### Your tasks
• A. Decide whether each statement below agrees with the passage on Shipoke's history. Answer yes or no, and quote the words from the passage that settle it. (i) The Harris Ferry House was still operating in 1830. (ii) Robert Harris laid out the Shipoke community in lots in 1834. (iii) The name Shipoke appeared in newspaper accounts before World War II.
• B. Carry on the passage on Shipoke's history, starting after its final sentence.

[[ Quoted passage open ]]

Records show the origins of Shipoke go back to the John Harris Trading Post of 1734 and that the early sections of the John Harris mansion were constructed in 1766. John Harris Sr. and Jr. had several outbuildings, used for grain storage, in the area which is now Shipoke. There were also livestock pens, horse yards and a livery stable. The Harris Ferry House, located where today’s 331-333 South Front Street houses stand, was still in business in 1830.
In 1842, Robert Harris, the son of John Jr., and the grandson of John Sr., laid out the Shipoke community in lots. Much of the initial housing was of log construction. By contrast, most of the older homes still standing today were built between 1850 and 1900 of wood frame or brick. Most of the original housing was constructed to accommodate employees of the local mills. The original neighborhood extended from the John Harris mansion on the north to below what is now Sycamore Street on the south, and from the Susquehanna River east to Cameron (formerly 11th) Street.
The Name: Shipoke
Throughout the 1800’s and well into the 1900’s, this area included Victorian dwellings and was referred to as South Harrisburg, as it was then in the old South Ward. The area abutting the park north of Paxton Street was also known as Harris Park. The name Shipoke seems to have evolved later, and did not appear in newspaper accounts until after World War II.

[[ Quoted passage closed ]]
[[ Data open ]]

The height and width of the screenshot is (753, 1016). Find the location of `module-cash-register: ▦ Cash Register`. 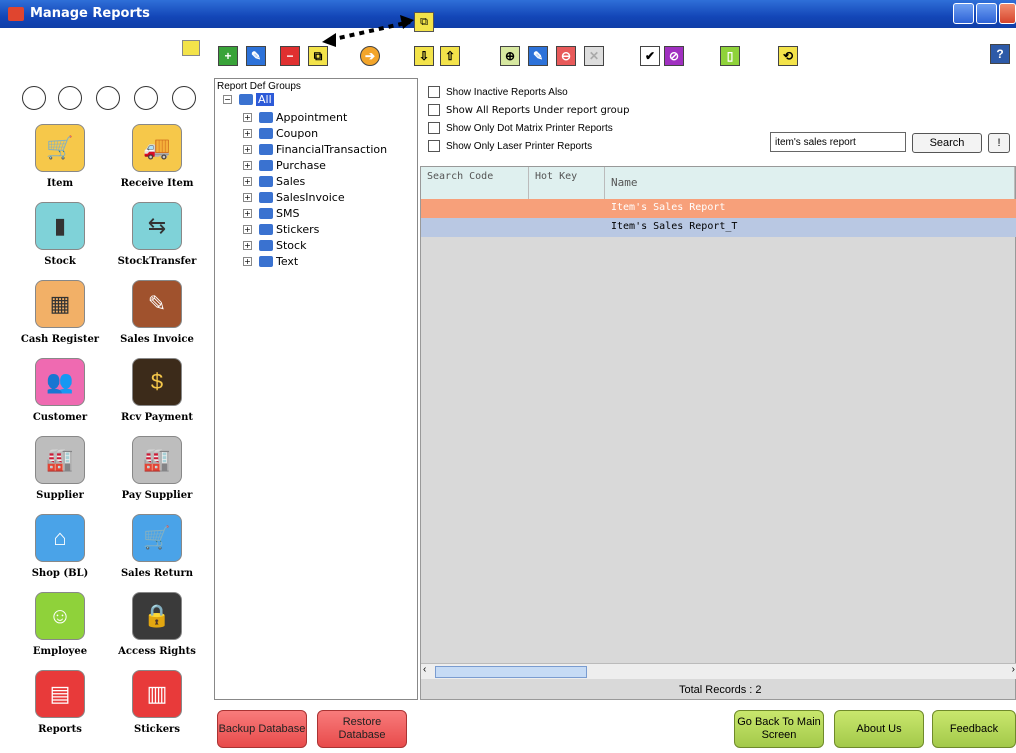

module-cash-register: ▦ Cash Register is located at coordinates (60, 312).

[[ Data closed ]]

### Solved tasks
• A.
(i) Yes: "The Harris Ferry House, located where today’s 331-333 South Front Street houses stand, was still in business in 1830."
(ii) No: "In 1842, Robert Harris, the son of John Jr., and the grandson of John Sr., laid out the Shipoke community in lots."
(iii) No: "did not appear in newspaper accounts until after World War II"

• B.
According to Paul Beers, local historian and former columnist for the Harrisburg Patriot News, the word “Shipoke” is probably a corruption of the word “shitepoke,” a synonym for a long-legged, pigeon-like bird known as the American Bittern. Apparently a bird of this variety — or one similar to it — enjoyed the marsh areas around Paxton Creek, and roosted in the Shipoke area. (Another and somewhat more controversial explanation suggests the term Shipoke is derived from a combination of Anglo/Saxon/Pennsylvania German phrases, translated to mean “dirt bag” or “dirty bird.”)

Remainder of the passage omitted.